Could be sooner than you think :evil:.

http://ebiblefellowship.com/may21/index.html

Susan


----------



## nikv (Sep 27, 2010)

So Lanmark, you're going only with the minimum requirements? Wouldn't you also need a few dozen jars of olives and a case of vermouth?


----------



## Clark (Sep 27, 2010)

Allow me to add the wildlife.

Someone put PETA on speed dial...

http://thegallyblog.com/2010/09/ine...o-wants-attention-the-ultimate-photo-gallery/


----------



## NYEric (Sep 27, 2010)

Bad boy! Ines is a serious jounalist!


----------



## Lanmark (Sep 28, 2010)

May 21st 2011 could be a great day to take up some serious sinning starting quite early in the morning, Susan. :evil:

I'll take the olives to nosh on as I watch the spectacle unfold, nikv, but I'll pass up on that nasty vermouth.  Vodka, salty snacks and sunglasses will suffice. A lemon to suck on might be nice, too, halfway through the day. Nothing refreshes the muscles of an uncontrollable grin like a transient puckerface can do. I'll slip some Klonopin into the PETA leadership's mid-morning organic tea break, Clark, then herd the lot of them, glassy-eyed, onto a jetliner they can use to fly Mother Nature's silver seed to its new home in the sun. Ines can take a one day break from her serious journalistic duties, Eric, and put her considerable skills to use grilling steaks for the Judgement Day no one will ever be able to forget. The boys from Los Angeles Galaxy will sizzle like shrimp on the barbie as Evangeline Lily finally finds herself and Lindsay Lohan stops telling lies for just one day. Hell will begin to freeze over as heaven erupts in multicolored flames of unholy glory. Oh. what a beautiful sight it will be to behold! I can hear the people singing now, "Mine eyes have seen the glory of the coming of the..."

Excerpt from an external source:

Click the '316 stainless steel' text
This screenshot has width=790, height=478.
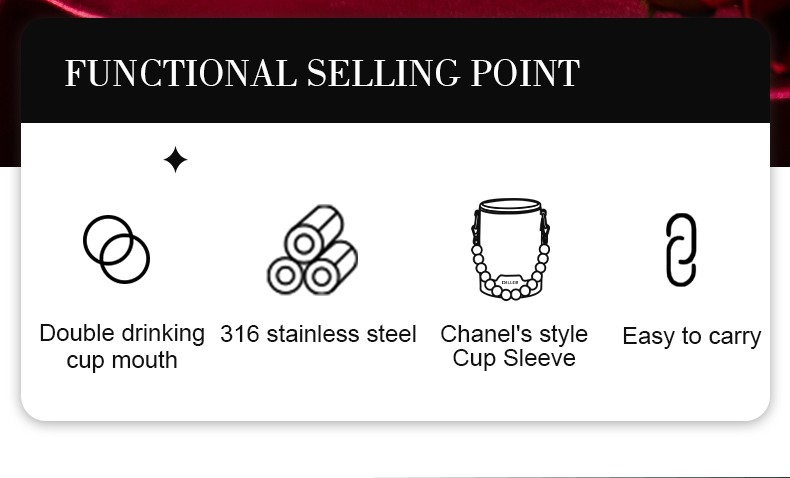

I hope Clark gets some fantastic shots of all the action which will take place that day and finds the time to post the photos here on the day after it all goes down. Posterity will be interested and impressed, no doubt.


----------



## NYEric (Sep 28, 2010)

:evil: Sounds like a plan!


----------



## goldenrose (Sep 28, 2010)

:clap: :rollhappy::rollhappy::rollhappy: :clap:


----------



## Shiva (Sep 28, 2010)

That is an airliner, the spot below in in every shot, same place. 
If you use zoom at 150%, you can tell which end is the tail.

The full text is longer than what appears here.